Der Frühling naht und mit ihm die Lust auf ausgedehnte Fahrradtouren durch den Landkreis Gifhorn. Wer noch auf der Suche nach einem passenden und vor allem günstigen Drahtesel ist oder einfach nur die Spannung einer echten Auktion erleben möchte, sollte sich einen Termin rot im Kalender markieren: Am Samstag, den 14. März 2026, lädt die Stadt Gifhorn zur traditionellen Fundsachenversteigerung ein. Ein Ereignis, das weit mehr als nur Fahrräder zu bieten hat und sich zu einem echten Treffpunkt für Sparfüchse und Schatzsucher entwickelt hat.
Ein Paradies für Sparfüchse und Schatzsucher in Gifhorn
Von 9:30 Uhr bis 12:00 Uhr verwandelt sich die Halle auf dem ehemaligen BGS-Gelände im Wilscher Weg 59 in ein Mekka für Schnäppchenjäger. Im Mittelpunkt der diesjährigen Auktion stehen rund 80 Fahrräder aller Art und Größe. Doch das ist bei Weitem nicht alles. Die Vielfalt der angebotenen Gegenstände spiegelt wider, was die Bürgerinnen und Bürger im Laufe der Zeit so alles verlieren oder zurücklassen.
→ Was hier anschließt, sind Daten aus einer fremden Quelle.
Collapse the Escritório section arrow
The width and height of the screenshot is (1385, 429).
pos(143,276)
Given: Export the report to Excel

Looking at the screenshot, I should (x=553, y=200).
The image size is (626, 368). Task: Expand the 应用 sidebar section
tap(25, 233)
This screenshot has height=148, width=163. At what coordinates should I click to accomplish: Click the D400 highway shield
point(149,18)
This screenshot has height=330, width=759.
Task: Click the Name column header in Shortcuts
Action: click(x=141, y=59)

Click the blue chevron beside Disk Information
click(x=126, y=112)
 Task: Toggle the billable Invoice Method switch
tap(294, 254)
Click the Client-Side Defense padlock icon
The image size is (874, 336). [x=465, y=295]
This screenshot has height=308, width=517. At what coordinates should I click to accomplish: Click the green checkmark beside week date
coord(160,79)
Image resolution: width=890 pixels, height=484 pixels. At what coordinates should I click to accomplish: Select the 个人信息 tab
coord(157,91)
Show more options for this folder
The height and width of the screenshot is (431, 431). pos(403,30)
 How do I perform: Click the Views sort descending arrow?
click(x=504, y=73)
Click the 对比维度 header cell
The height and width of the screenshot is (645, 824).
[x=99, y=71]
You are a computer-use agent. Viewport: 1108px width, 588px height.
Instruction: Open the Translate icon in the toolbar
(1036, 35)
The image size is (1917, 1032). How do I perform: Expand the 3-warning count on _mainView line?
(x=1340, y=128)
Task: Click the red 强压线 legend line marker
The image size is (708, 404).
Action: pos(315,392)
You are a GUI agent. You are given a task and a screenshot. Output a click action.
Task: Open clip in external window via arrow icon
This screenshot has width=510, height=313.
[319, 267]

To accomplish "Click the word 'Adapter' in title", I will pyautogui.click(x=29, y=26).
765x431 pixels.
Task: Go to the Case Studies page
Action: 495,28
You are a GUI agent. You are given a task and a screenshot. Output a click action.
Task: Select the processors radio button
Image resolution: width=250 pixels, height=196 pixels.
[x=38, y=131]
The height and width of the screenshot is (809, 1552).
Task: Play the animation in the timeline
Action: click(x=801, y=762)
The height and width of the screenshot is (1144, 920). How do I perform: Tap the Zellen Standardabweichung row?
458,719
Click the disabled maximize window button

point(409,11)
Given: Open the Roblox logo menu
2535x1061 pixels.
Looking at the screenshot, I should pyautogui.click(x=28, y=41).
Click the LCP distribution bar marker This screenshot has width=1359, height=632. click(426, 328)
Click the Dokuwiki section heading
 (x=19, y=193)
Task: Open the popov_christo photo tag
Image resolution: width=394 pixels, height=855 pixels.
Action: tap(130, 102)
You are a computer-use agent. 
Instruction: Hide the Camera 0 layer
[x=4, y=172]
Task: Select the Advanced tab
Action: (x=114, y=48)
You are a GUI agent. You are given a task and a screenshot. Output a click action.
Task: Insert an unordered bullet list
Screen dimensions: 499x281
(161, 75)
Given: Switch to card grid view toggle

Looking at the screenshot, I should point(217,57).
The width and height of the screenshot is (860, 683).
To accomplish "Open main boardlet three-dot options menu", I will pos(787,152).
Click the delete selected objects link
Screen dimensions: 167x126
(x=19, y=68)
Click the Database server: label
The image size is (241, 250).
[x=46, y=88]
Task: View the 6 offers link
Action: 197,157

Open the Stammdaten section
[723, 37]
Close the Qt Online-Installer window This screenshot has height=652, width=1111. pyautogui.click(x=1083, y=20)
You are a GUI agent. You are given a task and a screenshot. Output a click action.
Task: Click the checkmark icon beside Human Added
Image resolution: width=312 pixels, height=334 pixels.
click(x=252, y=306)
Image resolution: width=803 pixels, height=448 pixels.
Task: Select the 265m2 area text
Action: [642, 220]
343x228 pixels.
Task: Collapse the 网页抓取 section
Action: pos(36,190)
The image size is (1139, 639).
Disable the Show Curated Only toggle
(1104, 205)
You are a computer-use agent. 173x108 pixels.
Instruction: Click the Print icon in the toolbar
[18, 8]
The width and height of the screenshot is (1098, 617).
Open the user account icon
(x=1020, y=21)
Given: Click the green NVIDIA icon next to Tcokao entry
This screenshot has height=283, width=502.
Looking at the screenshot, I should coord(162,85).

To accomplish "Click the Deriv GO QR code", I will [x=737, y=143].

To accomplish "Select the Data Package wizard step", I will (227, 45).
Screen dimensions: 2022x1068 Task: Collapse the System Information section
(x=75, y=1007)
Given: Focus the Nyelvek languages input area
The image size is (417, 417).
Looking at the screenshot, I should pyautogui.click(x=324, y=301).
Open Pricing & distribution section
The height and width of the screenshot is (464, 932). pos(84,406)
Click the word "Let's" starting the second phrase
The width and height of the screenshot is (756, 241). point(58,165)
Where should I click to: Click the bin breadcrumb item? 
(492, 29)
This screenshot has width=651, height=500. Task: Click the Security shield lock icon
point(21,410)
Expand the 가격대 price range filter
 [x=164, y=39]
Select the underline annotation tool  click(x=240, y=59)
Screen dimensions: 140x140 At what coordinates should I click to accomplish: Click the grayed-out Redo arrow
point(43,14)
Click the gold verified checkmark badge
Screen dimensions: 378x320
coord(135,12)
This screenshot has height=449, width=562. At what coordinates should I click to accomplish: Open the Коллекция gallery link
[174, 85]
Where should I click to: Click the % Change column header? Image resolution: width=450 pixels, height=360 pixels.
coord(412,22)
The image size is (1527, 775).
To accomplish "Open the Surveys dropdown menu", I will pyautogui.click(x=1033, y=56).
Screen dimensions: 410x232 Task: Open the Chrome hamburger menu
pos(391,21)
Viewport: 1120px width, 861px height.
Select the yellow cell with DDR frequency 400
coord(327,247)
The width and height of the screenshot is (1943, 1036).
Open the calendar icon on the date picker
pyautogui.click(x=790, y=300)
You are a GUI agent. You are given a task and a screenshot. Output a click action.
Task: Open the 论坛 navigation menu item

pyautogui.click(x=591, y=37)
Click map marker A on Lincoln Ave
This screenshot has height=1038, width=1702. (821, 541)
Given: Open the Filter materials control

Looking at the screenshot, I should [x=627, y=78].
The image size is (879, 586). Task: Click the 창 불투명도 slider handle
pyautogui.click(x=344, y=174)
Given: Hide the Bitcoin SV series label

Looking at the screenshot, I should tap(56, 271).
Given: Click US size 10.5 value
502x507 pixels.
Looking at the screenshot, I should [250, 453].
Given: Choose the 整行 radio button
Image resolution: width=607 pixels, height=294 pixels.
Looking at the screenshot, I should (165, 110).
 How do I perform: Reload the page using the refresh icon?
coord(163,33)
Von praktischen Alltagsgegenständen bis hin zu unerwarteten Kuriositäten ist alles dabei. Die Veranstaltung bietet eine einzigartige Gelegenheit, hochwertige Gegenstände zu einem Bruchteil ihres ursprünglichen Preises zu erwerben und gleichzeitig nachhaltig zu handeln.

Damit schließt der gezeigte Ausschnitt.